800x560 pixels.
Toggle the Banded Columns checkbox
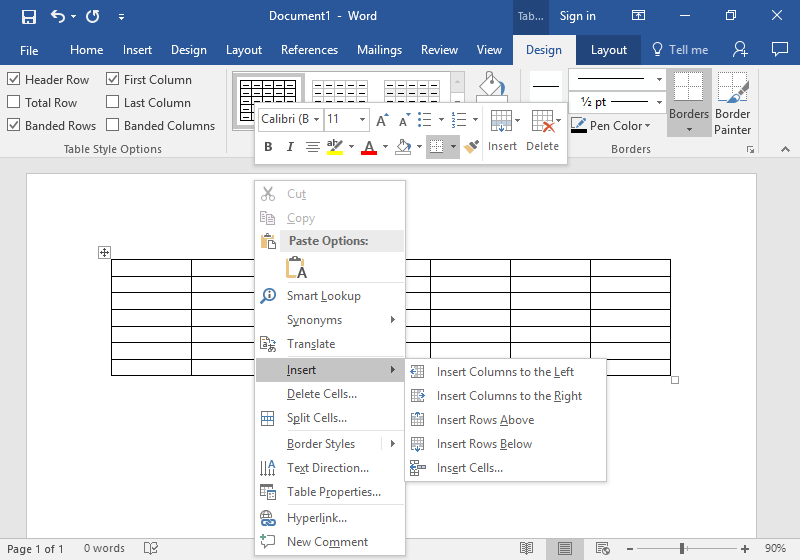tap(112, 125)
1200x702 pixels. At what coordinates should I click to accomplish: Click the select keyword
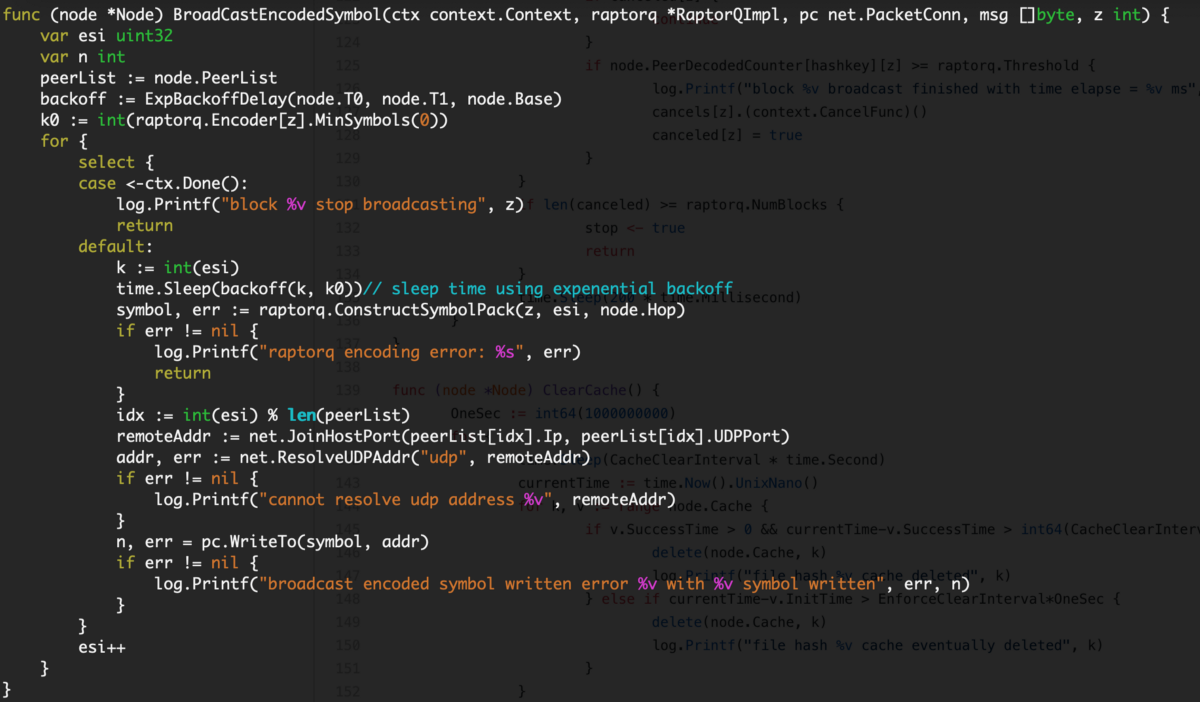106,162
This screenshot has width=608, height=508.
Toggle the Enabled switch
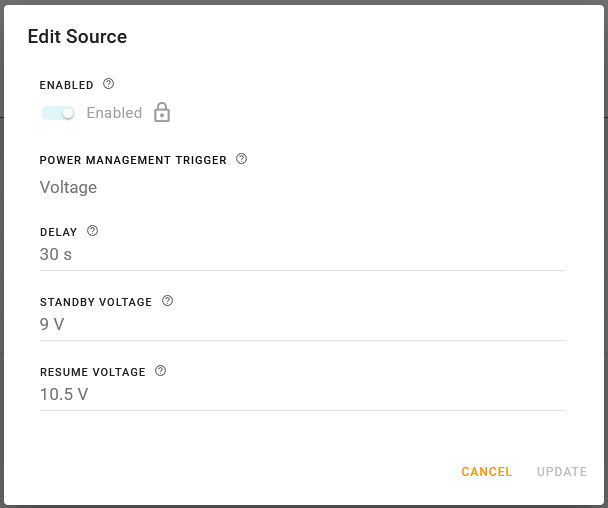click(58, 113)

§ About this task: Looking at the records above, extract only the lines from the one with "Toggle the Banded Columns checkbox" through the last line, exactly, with the pictures left out.

§ Solution for this task:
Toggle the Banded Columns checkbox
tap(112, 125)
1200x702 pixels. At what coordinates should I click to accomplish: Click the select keyword
106,162
This screenshot has width=608, height=508.
Toggle the Enabled switch
click(58, 113)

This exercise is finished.